Mientras reposaba, apoyada la cabeza en el respaldar, volví al alucinante universo de Santiago Carrillo y la Pasionaria, del Jarana y el asalto al Alcázar de Toledo, preparándome para zambullirme en la España de la transición, en la que iniciaríamos nuestra nueva vida y en la que ella representaba mucho más que una cantante primordial. Era un ícono. Y esa tarde, aquella de la que estoy hablando, la de ese viernes de marzo de hace 35 años, decidió demostrarme con voz, alma corazón y vida que tenía razón: que para amarla debía rendirme a Paco Ibáñez. Y desde la sala, a dos pasos, comenzó a cantar uno de los más bellos poemas de León Felipe musicalizado por Paco Ibáñez: “como tú, piedra pequeña, como tú…”

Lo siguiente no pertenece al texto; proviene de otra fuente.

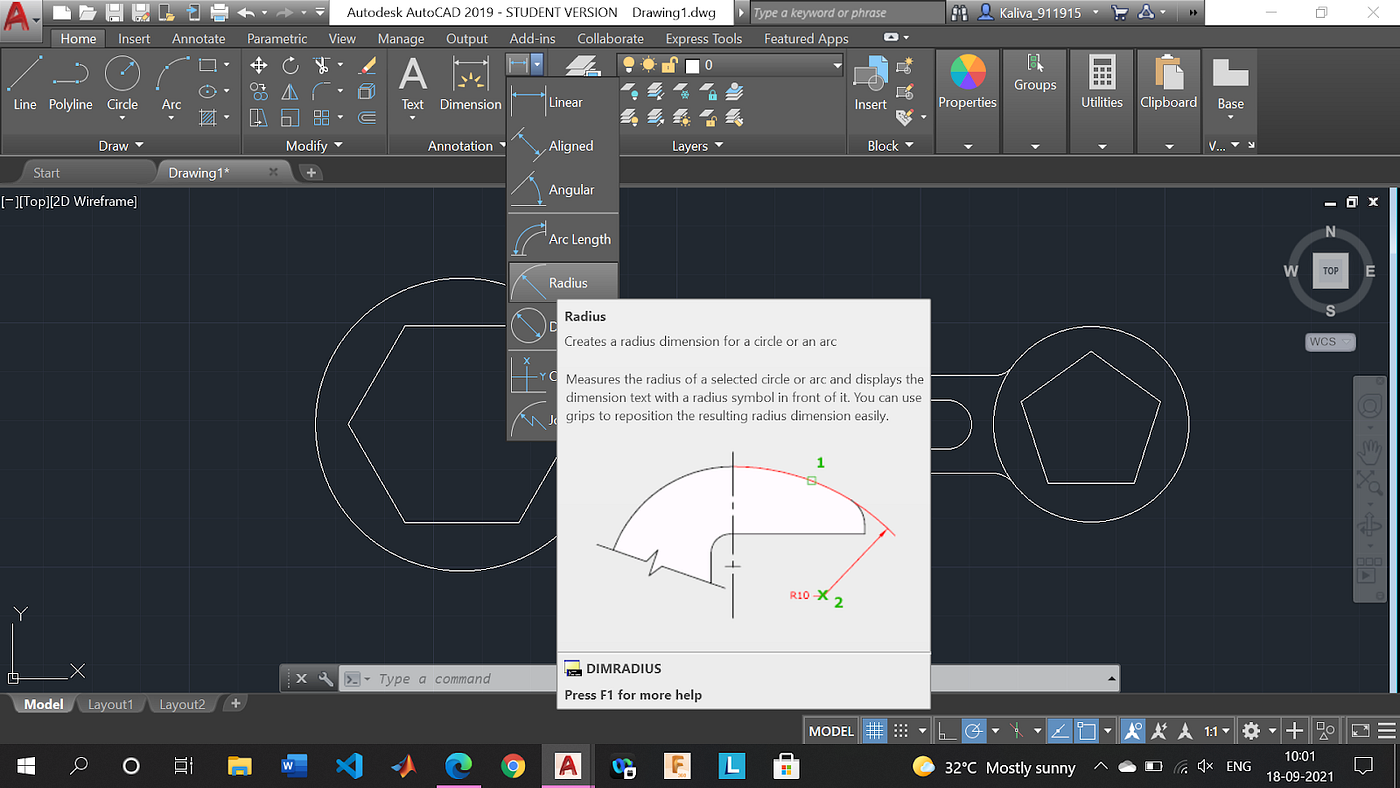
Task: Open Visual Studio Code from the taskbar
Action: pos(348,767)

Cerré los ojos, emocionado, cuando de pronto me despertó un guitarrazo que me hizo aullar del dolor. Abrí los ojos, empañados por la sangre que me bajaba de la cabeza, y no vi a nadie. Tiré a Semprún, salté al baño y comencé a empaparme la herida ante una tía angustiada y una niña que lloraba desconsoladamente pues nadie encontraba explicaciones a ese guitarrazo fantasmal. Y mientras la tía me curaba la herida le pedí a Soledad que averiguara qué había sucedido, cómo me había golpeado, qué me había caído encima. Dando por descontado que no podríamos ir al concierto de Amalia Rodríguez en el lamentable estado en que me encontraba.
Fue al cuarto a encontrar razones. Y al volver me miró con el asombro reflejado en su rostro, mientras sostenía en sus manos mostrándome desde el pasillo el objeto del golpe: no era una guitarra. Sin explicación de ninguna naturaleza, salvo la de la fuerza del amor, un afiche pegado sobre una pesada lámina de madera aglomerada que colgaba de la pared, sobre el espaldar del lecho, se había soltado de su sostén y había caído, golpeando primero sobre la lámina de madera que servía de escritorio, haciendo de insólita caja de resonancia con sus lápices y tinteros, para aterrizar con una de sus afiladas puntas sobre mi desprevenido cráneo.
El afiche era una obra de Picasso: la paloma de la paz y un hoja de laurel en su pico sobre un deslumbrante fondo blanco, rodeada por sus cuatro costados con las palabras solidaridad y España, en los idiomas más concurridos del planeta. Y sobre una esquina, precisamente la que aterrizó en mi cabeza, manuscrito negro sobre blanco, la siguiente leyenda, ahora manchada por mi sangre: “la distancia no es olvido. Te quiero. Paco Ibáñez”.
Esa noche no fuimos a ver a Amalia rodríguez. El destino no lo quiso. No la veríamos nunca jamás. Pusimos de mutuo acuerdo la pesada pieza de aglomerado debajo de la cama y seguimos escuchando a Paco Ibáñez, nuestro amigo entrañable. Como diría Neruda, el de “su pasión abierta, su estatura más alta que las cumbres” muchos años antes: había comenzado a sufrir y a llevar a España en el corazón.